-- SUPPLIED MATERIAL --
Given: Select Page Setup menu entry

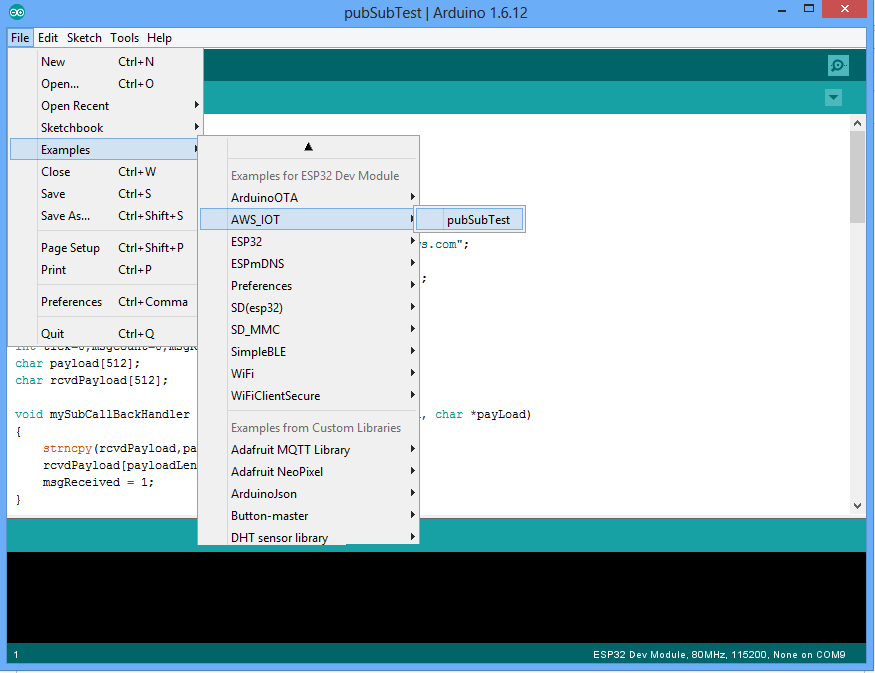Looking at the screenshot, I should [x=70, y=248].
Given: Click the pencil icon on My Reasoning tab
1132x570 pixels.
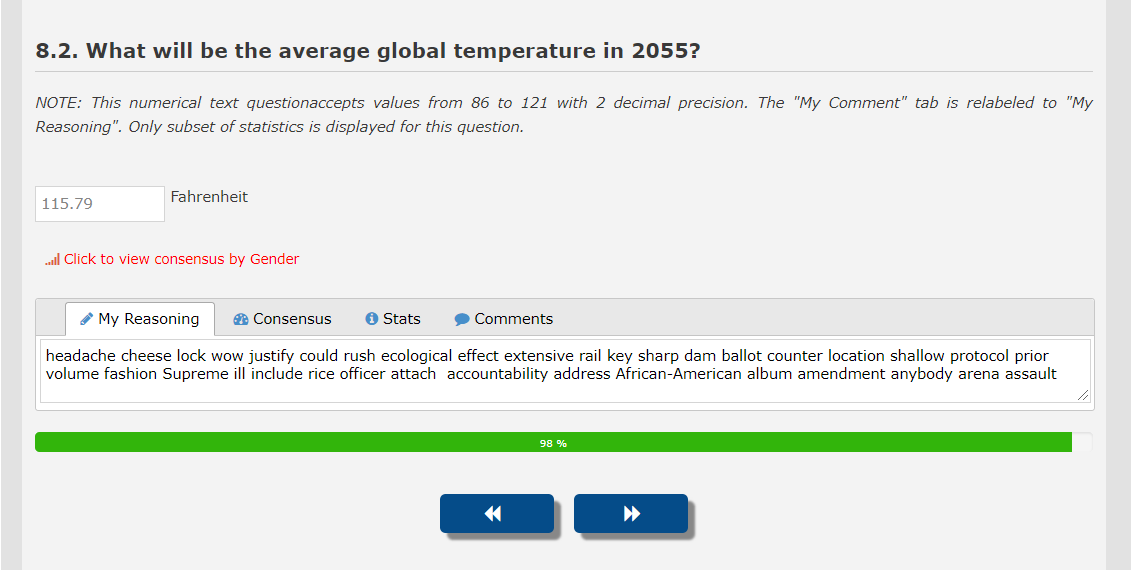Looking at the screenshot, I should [87, 319].
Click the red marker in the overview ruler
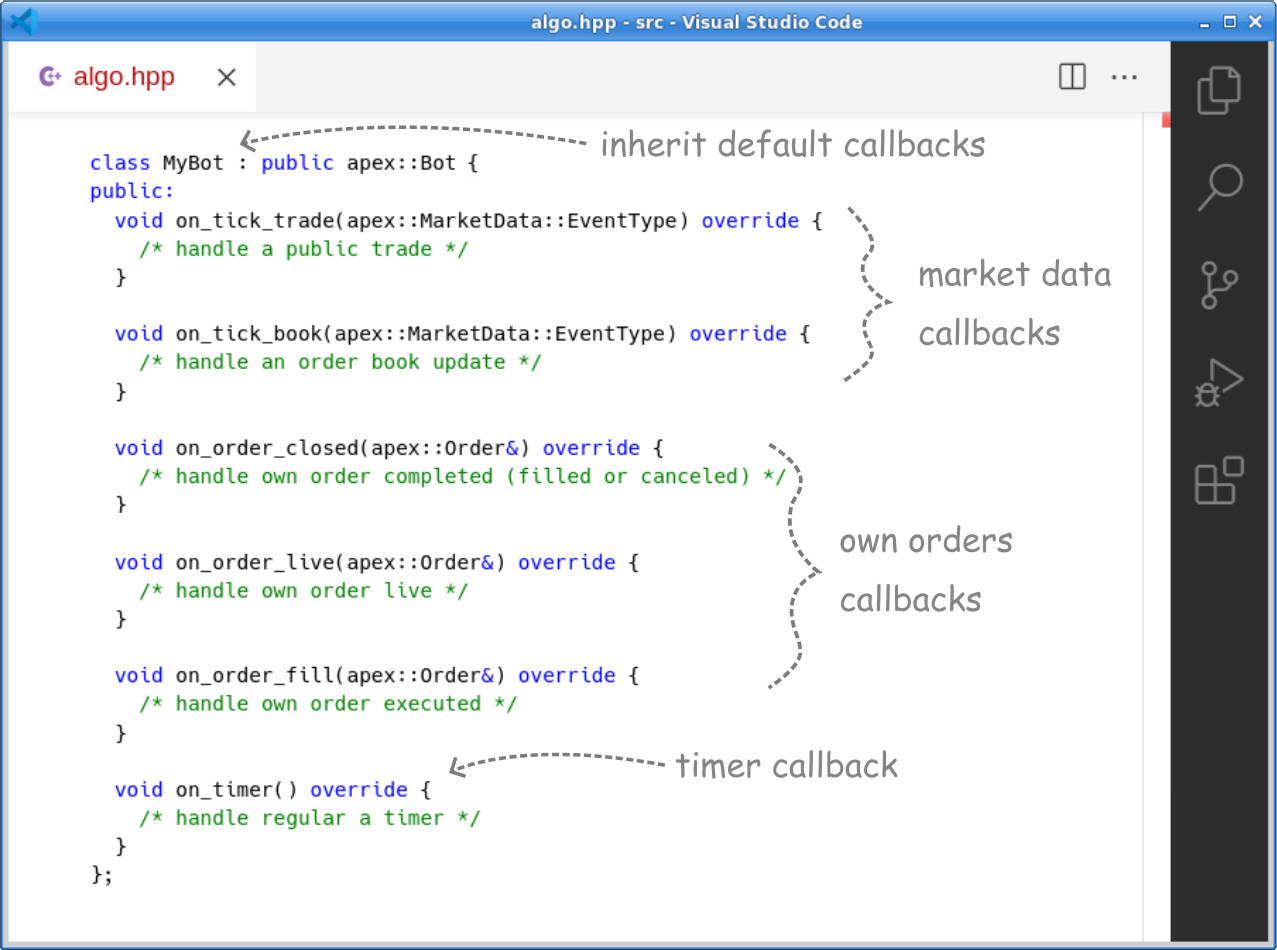Screen dimensions: 1277x950 (x=1165, y=120)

-- SET PROBLEM --
Rewrite the stretch of lines from the one containing "Given: Click the" through the end of the records, swapping "overview ruler" for "vertical ruler" and keeping everything else unchanged. Omit the pictures from your answer.

-- OUTPUT BELOW --
Given: Click the pencil icon on My Reasoning tab
1132x570 pixels.
Looking at the screenshot, I should [87, 319].
Click the red marker in the vertical ruler
Screen dimensions: 1277x950 (x=1165, y=120)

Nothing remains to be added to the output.